Dataset excerpts

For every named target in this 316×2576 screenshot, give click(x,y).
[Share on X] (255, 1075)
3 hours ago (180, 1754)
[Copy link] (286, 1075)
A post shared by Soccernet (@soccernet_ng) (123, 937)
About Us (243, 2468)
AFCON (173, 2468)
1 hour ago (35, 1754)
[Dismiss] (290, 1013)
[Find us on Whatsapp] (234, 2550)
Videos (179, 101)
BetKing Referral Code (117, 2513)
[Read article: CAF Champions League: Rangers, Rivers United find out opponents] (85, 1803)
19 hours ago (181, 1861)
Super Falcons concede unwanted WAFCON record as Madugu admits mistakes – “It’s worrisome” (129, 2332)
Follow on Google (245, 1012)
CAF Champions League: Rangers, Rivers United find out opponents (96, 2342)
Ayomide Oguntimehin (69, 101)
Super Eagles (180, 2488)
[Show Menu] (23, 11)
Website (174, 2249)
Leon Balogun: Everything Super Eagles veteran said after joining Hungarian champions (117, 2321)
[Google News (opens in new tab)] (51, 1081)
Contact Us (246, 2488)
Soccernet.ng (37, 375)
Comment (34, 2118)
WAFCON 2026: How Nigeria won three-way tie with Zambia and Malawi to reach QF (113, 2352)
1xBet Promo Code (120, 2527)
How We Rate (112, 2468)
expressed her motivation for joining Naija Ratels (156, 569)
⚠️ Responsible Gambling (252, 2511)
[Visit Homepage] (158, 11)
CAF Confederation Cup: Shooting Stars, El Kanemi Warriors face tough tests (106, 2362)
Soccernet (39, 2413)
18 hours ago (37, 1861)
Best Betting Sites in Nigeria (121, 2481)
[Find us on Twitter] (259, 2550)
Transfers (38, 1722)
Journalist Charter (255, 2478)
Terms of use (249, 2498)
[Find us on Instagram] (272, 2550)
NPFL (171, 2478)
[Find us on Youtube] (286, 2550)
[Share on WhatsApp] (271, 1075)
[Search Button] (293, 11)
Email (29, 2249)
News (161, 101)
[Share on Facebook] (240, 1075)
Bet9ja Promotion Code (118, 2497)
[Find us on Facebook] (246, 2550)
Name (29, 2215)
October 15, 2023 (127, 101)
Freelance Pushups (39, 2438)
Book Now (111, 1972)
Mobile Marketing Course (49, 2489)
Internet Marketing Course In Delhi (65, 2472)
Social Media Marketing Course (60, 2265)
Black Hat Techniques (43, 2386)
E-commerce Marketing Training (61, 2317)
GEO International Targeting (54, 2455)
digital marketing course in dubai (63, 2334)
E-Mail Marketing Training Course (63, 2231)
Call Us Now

§ **WHAT NEEDS TO BE DONE**:
Return every line of the entries above that the string "Eagles" appears in.

§ **WRITTEN SOLUTION**:
Super Eagles (180, 2488)
Leon Balogun: Everything Super Eagles veteran said after joining Hungarian champions (117, 2321)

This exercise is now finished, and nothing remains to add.